La voix du photographe
Aussi l’exposition Willy Ronis par Willy Ronis a-t-elle naturellement trouvé sa place au 121 de la rue de Ménilmontant, sur deux étages du Pavillon Carré de Baudouin, une bâtisse du XVIIème remise à neuf par la mairie du 20ème arrondissement. Composée comme un travelling dans l’oeuvre du photographe, l’exposition rassemble près de deux cent clichés, nus, scènes de rues, scènes d’usines, moments de grâce et autoportraits. Outre la qualité renversante des tirages, qui rendent les noirs profonds et les gris très bavards, Willy Ronis vaut le détour pour sa voix, captée sur des documentaires diffusés dans les deux grandes salles de l’exposition, son discours définitivement humain, précis jusqu’au détail, sa manie délicieuse de conter l’histoire d’une image et la modestie avec laquelle il déclare, à propos de « La Péniche aux enfants » (1959), sa photo préférée, « je n’ai pris qu’un cliché (…) Et le cadrage était parfait. »
Le cadrage, mais pas seulement. La lumière et le « stylisme » pour « Le pub de Berlemont à Soho » (1955), le jeu des ombres et des formes dans l’iconique et sollersien « Nu provençal », pour ne citer qu’une image, de la seconde où il fallait déclencher, dans « Fondamente Nuove », (1959), « Le Café de France » à L’Isle-sur-la-Sorgue (1979), perfection, aussi, pour l’Histoire de « Rose Zehner, déléguée syndicale, pendant une grève chez Citroën, Javel », (1938).
Photographe humaniste ou humaniste photographe ?
Mais ceux que Willy préfère photographier, ce sont les anonymes.
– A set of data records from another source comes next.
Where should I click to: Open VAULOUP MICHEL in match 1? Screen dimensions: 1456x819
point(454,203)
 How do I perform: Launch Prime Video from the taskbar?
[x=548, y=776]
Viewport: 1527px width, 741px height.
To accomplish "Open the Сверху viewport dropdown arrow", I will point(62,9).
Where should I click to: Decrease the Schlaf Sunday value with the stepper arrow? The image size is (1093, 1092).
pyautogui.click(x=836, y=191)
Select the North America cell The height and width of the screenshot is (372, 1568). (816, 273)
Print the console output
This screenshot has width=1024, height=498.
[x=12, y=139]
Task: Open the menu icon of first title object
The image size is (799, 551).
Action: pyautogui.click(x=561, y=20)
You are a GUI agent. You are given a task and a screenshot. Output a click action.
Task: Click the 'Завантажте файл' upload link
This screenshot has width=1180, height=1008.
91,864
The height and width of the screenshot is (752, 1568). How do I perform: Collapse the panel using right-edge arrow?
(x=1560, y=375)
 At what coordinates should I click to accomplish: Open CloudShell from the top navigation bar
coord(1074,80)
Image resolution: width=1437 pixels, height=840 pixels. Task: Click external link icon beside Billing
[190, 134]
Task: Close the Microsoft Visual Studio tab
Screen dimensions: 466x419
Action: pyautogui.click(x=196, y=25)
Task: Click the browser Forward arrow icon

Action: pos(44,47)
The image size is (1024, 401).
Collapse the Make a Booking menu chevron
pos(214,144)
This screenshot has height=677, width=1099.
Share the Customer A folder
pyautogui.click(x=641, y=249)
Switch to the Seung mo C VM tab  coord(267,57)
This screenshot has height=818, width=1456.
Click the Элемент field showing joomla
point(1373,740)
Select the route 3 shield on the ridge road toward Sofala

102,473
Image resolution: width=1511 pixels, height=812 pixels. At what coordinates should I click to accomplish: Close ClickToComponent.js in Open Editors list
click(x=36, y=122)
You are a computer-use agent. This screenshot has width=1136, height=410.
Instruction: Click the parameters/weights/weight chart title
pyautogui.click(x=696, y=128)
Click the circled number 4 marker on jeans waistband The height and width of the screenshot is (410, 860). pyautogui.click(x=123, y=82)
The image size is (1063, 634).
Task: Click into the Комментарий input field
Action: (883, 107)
Il disait qu’un petit salaire fixe et un emploi sur les quais de Seine auraient aussi bien fait son bonheur. Il voit se refléter ce bonheur dans les yeux des vignerons bordelais, des ouvriers métallurgistes lorrains, des marchandes de frites de la rue de Rambuteau, des manifestants du Front Populaire en 1936 ou encore, et toujours, des « Gamins de Belleville sous l’escalier de la rue Vilin » (1959), de son fils Vincent et de sa femme Marie-Anne.
Tous les clichés archi-connus sont agrandis et encadrés au Pavillon Carré de Baudouin, les moins célèbres aussi, parmi lesquels manquent, un tout petit peu, ses portraits de deux amis et confrères, Brassaï (Paris, 1980) et Robert Capa (Megève, 1939).
Photographe humaniste ou humaniste photographe ? Willy Ronis aurait sans doute répondu à cette question par un sourire et une photo. La dernière exposée est une commande sur le thème de la mémoire après la Libération. Il compose : trois personnages, de dos, un couple âgé et une jeune fille, regardent le mémorial élevé aux Juifs inconnus, anonymes victimes du nazisme, et la jeune fille pose sa main sur l’épaule de la vieille femme.
Willy Ronis par Willy Ronis, au Pavillon Carré de Baudouin, 121, rue de Ménilmontant, Paris, du 27 avril au 29 septembre, entrée libre.